Some web sites that have good information on these types of problems
include:
http://www.itl.nist.gov/div898/handbook/eda/section3/eda35f.htm
http://www.ruf.rice.edu/~bioslabs/tools/stats/chisquare.html
http://www.sjsu.edu/faculty/gerstman/EpiInfo/cat-one.htm
http://osf1.gmu.edu/~alaemmer/biostat/goodness/goodness.html
However, let's look at your particular data and your three-part
question.
First, let's look at the data that we are provided with.
Sample size = 252 students
alpha (significance level) = 0.05 (or 5%)
[I'm also assuming that you made a typo in your observed frequencies -
that where you said "21-24", you really meant "20-24".]
a) To set up a table to compare the expected and observed frequencies
for the 4 given groups, simply do as follows:
Age Group Estimated % Expected Freq. Observed Frequency
< 18 2.7 7 6
18 - 19 29.9 75 118
20 - 24 53.4 135 102
> 24 14.0 35 26
Totals 100.0 252 252
b) In this case the Chi-squared goodness of fit hypothesis is:
H[0]: The data do follow the estimated distribution. (This is the
"null hypothesis".)
H[a]: The data do not follow the estimated distribution. (This is the
"alternate hypothesis".)
c) To perform the goodness of fit test, we must first calculate the
chi-squared value. The formula for that value is:
http://www.itl.nist.gov/div898/handbook/eda/section3/eqns/chisqgf.gif
where,
O[i] is the observed frequency for group i and
E[i] is the expected frequency for group [i].
So, for this data, the chi-squared statistic would be:
(6-7)^2/7 + (118-75)^2/75 + (102-135)^2/135 + (26-35)^2/35 =
.143 + 24.653 + 8.067 + 2.314 =
35.177
Since we have 4 groups, our degrees of freedom equal 3 (4-1).

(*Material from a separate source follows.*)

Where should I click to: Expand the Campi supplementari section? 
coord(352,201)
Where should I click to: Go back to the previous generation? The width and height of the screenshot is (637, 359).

If we look up in the chi-squared table at
http://www.uvm.edu/~golivett/introbio/lab_reports/chi.html
with three degrees of freedom and a 5% level of significance, we see
that the tabled value is:
7.81
Since the chi-squared statistic (well) exceeds the tabled value, you
can safely reject the null hypothesis and accept the alternate
hypothesis.
Therefore, in this case, the data do not follow the estimated
distribution. It is likely that the administration's distribution
estimates need to be re-examined.
I hope this answers your question. Please ask for clarification if
necessary before rating this answer.
Thanks.
websearcher-ga |